Nokhayinethi sat in our armchair and loved the comfort of it so much she would not get up, even to lie on the bed. She said that she'd never been inside a white person's house and thought she never would. At the top of the mountain behind this house her husband had worked to build a road. That was the closest anyone in her family had come to this area.
Then she started laughing. She said that when she'd sat in the hospital queue, many people had asked why she was getting special treatment and who the white woman with the camera was. Ah, she replied, I was Sandy's nanny many years ago, before Sandy went abroad and now Sandy was visiting her beloved Nanny to get her sight back.
Sandy put her portable computer screen up close to Nokhayinethi's eyes to show her photos of her son, her grandson, and herself. She was shocked - she had never seen herself before. Sandy showed her photos of her home, in a small town outside Melbourne, and relatives and friends, and Nokhayinethi said she now knew that people were the same the world over.

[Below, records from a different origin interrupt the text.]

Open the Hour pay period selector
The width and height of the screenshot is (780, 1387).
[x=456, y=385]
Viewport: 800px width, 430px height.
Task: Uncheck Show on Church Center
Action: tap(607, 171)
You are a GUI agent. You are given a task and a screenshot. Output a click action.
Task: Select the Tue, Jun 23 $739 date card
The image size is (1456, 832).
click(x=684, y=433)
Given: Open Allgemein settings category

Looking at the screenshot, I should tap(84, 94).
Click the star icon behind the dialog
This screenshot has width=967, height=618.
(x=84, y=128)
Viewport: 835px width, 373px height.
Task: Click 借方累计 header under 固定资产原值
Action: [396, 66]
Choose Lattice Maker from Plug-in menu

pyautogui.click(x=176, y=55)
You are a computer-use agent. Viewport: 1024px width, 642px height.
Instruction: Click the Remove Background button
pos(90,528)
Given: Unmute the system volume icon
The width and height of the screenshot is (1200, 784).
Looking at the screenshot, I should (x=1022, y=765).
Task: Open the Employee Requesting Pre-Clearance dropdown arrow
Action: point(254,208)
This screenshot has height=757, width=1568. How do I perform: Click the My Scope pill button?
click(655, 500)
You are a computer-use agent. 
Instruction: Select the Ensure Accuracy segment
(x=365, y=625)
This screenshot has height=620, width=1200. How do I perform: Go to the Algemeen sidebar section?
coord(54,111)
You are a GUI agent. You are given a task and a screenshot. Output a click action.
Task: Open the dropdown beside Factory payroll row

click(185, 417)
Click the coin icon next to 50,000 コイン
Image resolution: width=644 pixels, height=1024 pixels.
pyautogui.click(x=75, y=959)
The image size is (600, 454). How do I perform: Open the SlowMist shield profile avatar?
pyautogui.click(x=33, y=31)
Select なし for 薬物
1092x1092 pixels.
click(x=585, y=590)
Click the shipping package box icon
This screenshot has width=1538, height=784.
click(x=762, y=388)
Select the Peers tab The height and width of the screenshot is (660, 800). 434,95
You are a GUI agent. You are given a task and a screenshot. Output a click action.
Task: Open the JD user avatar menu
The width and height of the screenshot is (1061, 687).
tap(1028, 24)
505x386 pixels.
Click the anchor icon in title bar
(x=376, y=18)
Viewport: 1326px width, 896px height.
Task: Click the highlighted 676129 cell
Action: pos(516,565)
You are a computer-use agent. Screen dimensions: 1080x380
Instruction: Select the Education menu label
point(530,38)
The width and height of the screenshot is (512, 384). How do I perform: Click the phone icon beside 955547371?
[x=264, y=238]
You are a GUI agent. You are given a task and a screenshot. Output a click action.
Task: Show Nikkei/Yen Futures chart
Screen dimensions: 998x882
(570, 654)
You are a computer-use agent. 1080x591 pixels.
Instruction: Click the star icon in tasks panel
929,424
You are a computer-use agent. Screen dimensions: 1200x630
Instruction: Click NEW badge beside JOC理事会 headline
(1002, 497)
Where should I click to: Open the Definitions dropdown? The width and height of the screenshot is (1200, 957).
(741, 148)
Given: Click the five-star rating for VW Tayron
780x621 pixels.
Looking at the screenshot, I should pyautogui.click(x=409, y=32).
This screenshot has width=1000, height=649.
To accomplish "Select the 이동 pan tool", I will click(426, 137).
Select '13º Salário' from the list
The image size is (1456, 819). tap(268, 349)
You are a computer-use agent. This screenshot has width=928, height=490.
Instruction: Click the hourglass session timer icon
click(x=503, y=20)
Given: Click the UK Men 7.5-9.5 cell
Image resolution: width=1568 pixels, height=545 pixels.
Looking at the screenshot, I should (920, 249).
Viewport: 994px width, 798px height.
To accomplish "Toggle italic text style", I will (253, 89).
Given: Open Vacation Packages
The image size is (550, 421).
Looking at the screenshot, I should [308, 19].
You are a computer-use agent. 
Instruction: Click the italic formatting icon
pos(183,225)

She settled deeper in her chair and began chatting. She had always lived in her village. Its people seemed to have suffered less than most from apartheid. They had not been dumped in other places or separated by the need to find work. The whites had taken their land but many had remained living there and worked on the farms. They'd got back their land as part of the homelands policy when Transkei became a puppet black province.
That night, Ann complained that this land had helped produce food for the nation. Now, the black farmers grew corn and vegetables in the traditional way and tended cattle and goats for their own use. There was nothing left over to feed the cities. Agnes complained that the Frontier Hospital used to be first class - indeed, her husband Basil had been born there. It was a hospital for blacks too, although most staff were white back then, she said, but 'now it is derelict'. Whites now attend a private hospital.
Next Monday night, after seeing Nokhayinethi's operation, we stayed in the village at the house of the elder who'd looked after us. She had a barbecue, a party. We asked her to bring together the blind people in the village with cataracts for a photograph. Sandy hopes to come back in a year to see which of them can see. While the Hollows foundation and the government do their statistical and performance audits, this will be our measure of the program's success.
On Tuesday morning, we packed as many of Nokhayinethi's family as we could fit into the back of our 4WD, plus a couple of children who have befriended Sandy. Dr Adu took off the bandages at the launch.
We asked the school Sambongo attends to send their junior choir, in which he sings, to the launch. Tillie has arranged their transport. They sang for us last Wednesday in a room of broken windows without chairs under a collapsing roof. Like most rural black schools we have seen, and the school in Queenstown servicing the black slums, there are no books and no equipment.
The choir sang songs of soaring purity and complexity of harmony that seemed to me to merge the beauty of the scenery outside with the beauty of the voices within. Listening and watching 60 small, poverty-stricken children born among these magnificent mountains sing and dance to their audience of two in their squalid school room was my magic moment in South Africa until Tuesday, after Nokhayinethi's bandage was removed from her eye.
She was taken to the Hollows Foundation launch tent in the hospital grounds and introduced to the crowd. Later, in her hospital room with her family, she bounced out of bed and sung a 'thanksgiving hymn' low and slow, swaying her body and her arms. Her family joined in. We took her home.